Re: [PATCH v2 1/2] fs/pipe: pre-allocate pages outside pipe->mutex in anon_pipe_write

From: Breno Leitao

Date: Sun May 24 2026 - 12:47:47 EST

Hello Mateusz,

On Sun, May 24, 2026 at 04:48:14PM +0200, Mateusz Guzik wrote:
> On Sun, May 24, 2026 at 4:30 PM Breno Leitao <leitao@xxxxxxxxxx> wrote:
> >
> > On Sat, May 23, 2026 at 06:26:27PM +0200, Oleg Nesterov wrote:
> > > > @@ -566,7 +661,9 @@ anon_pipe_write(struct kiocb *iocb, struct iov_iter *from)
> > > > * after waiting we need to re-check whether the pipe
> > > > * become empty while we dropped the lock.
> > > > */
> > > > + anon_pipe_refill_tmp_pages(pipe, &prealloc);
> > > > mutex_unlock(&pipe->mutex);
> > > > + anon_pipe_free_pages(&prealloc);
> > >
> > > Do we really want to call anon_pipe_free_pages() at this point?
> > >
> > > The main loop will continue when pipe_writable() becomes true again...
> >
> > I went back and forth on this. The argument for freeing was that
> > wait_event_interruptible_exclusive() can sleep arbitrarily long (slow or
> > stopped reader), and holding up the prealloc pages felt antisocial --
> > especially under the memory pressure this series targets, where those pages are
> > more useful on the freelists than parked on a sleeping task.
> >
> > On the other side, on wakeup the loop is guaranteed to want pages again, and
> > re-entering the allocator under the mutex puts us back in the contended state
> > the patch removes. For any write() large enough to wait mid-syscall (which is
> > the workload patch 2/2 measures), keeping them strictly wins on throughput /
> > p99.
> >
>
> You can still prealloc after wakeup for whatever reminder you got
> though, but I can agree dropping these frees is a sensible way out and
> it is easier and I'm not going to insist on one way or the other.
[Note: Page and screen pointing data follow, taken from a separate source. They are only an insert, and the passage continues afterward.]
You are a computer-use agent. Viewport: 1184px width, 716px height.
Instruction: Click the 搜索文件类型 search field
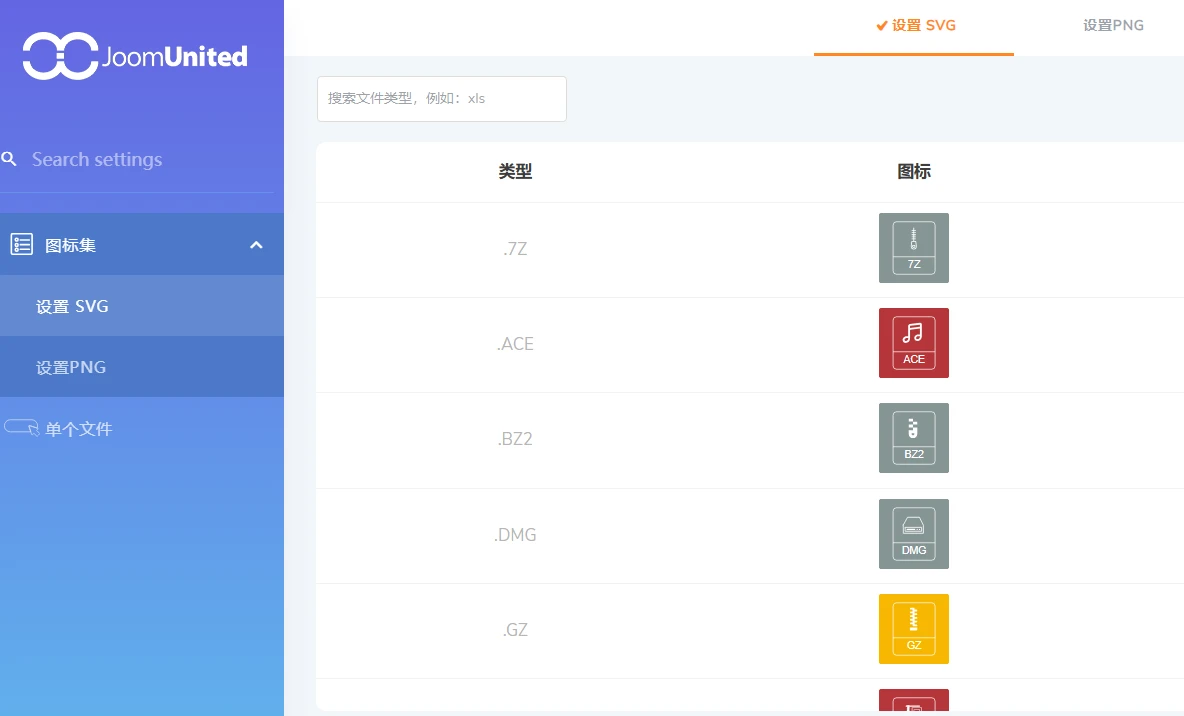(x=441, y=98)
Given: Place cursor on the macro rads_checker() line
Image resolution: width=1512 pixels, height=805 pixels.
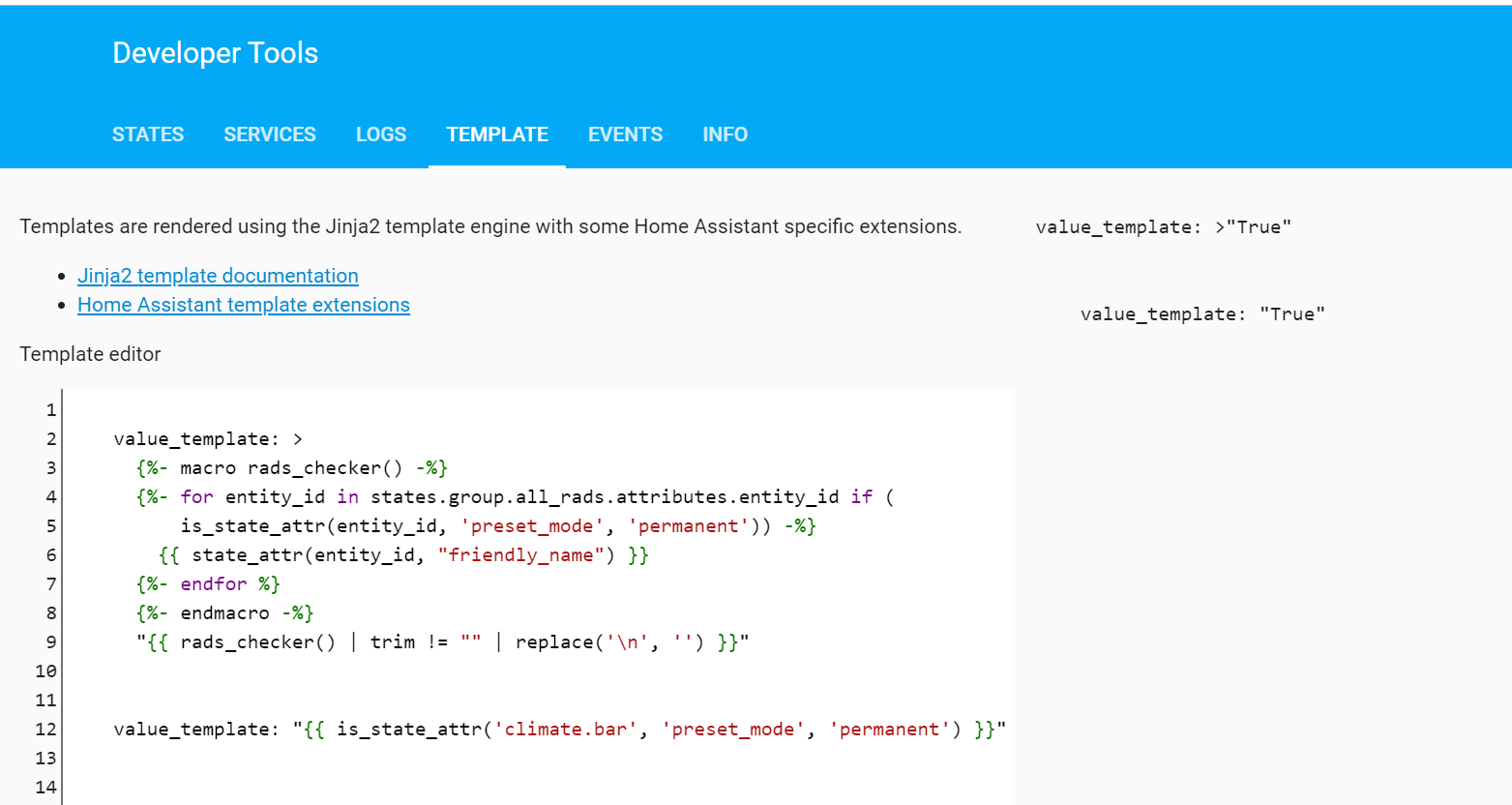Looking at the screenshot, I should (x=291, y=468).
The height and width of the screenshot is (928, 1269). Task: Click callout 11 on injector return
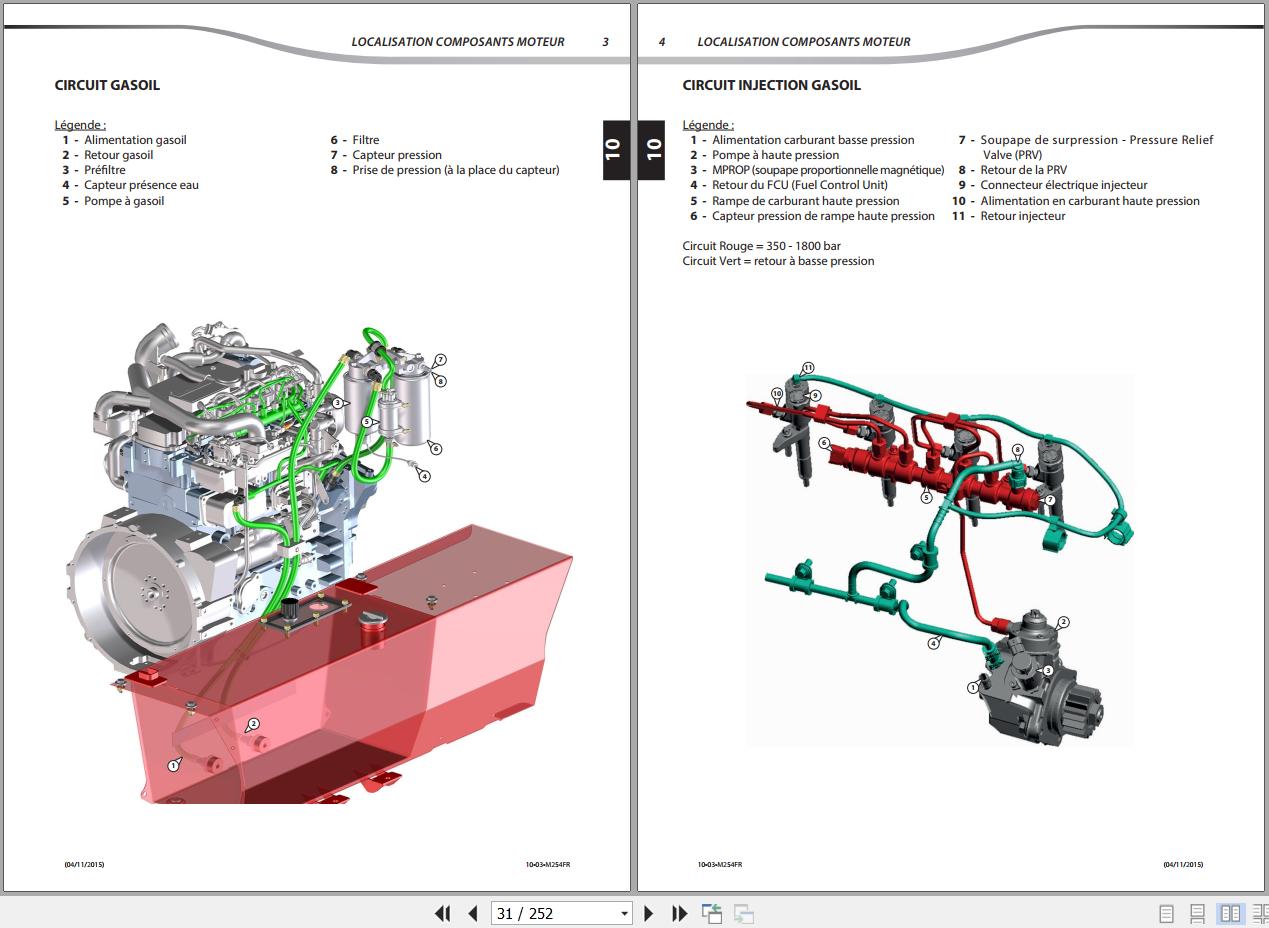coord(808,368)
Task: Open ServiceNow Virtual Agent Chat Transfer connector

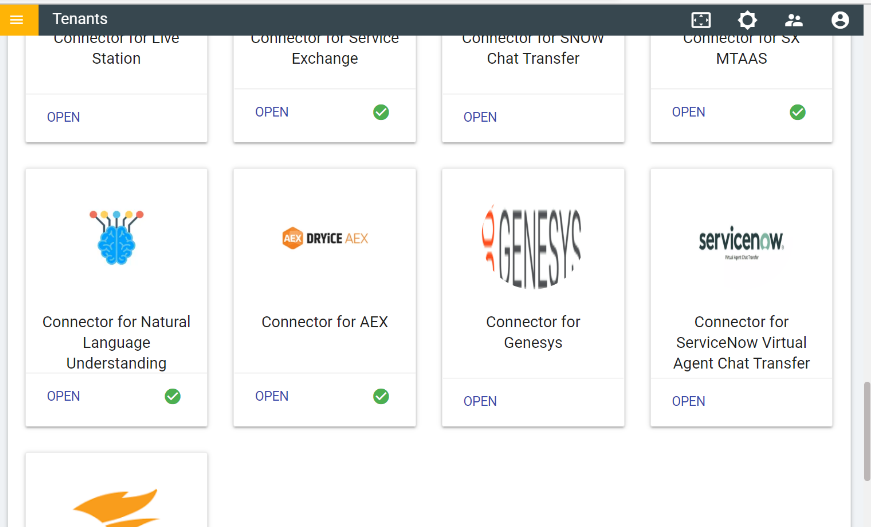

Ack. I've sent a v3 with anon_pipe_free_pages() and
anon_pipe_refill_tmp_pages() dropped.

> However, I think it would be prudent to add a tracepoint to some
> machines on your fleet to find out how often they allocate pages under
> the mutex (and for what i/o size). Initial alloc for the first write <
> PAGE_SIZE definitely happens under the mutex which is probably not a
> problem, but for anything later?

> The tracepoint can have a trivial
> indicator if this is the first write if that matters. One can

Isn't this what I've reported earlier?

https://lore.kernel.org/all/ag3Ty3T24wjn1aFw@xxxxxxxxx/

Adding a tracepoint is harder than usual, given kernel rollout takes ages.

But I hacked a bpftrace script and ran it on a random sample of fleet hosts (5
min each).

As reported earlier, multi-page pipe writes are not uncommon: on one
host a single long-running process produced 196,476 under-mutex alloc_page()
calls in 5 minutes, with allocs-per-write distributions reaching 16+ -- exactly
the pattern this patch removes.

Most hosts sit at the boring ~20-30 allocs/sec dominated by one-page
first-writes that the patch's `total_len <= PAGE_SIZE` early-return skips
anyway, so the win is concentrated on the workloads that actually need it.

None of the allocs hit reclaim during the trace I ran, but I would expect
direct reclaim to happen with the lock held.

Thanks for the review and direction,
--breno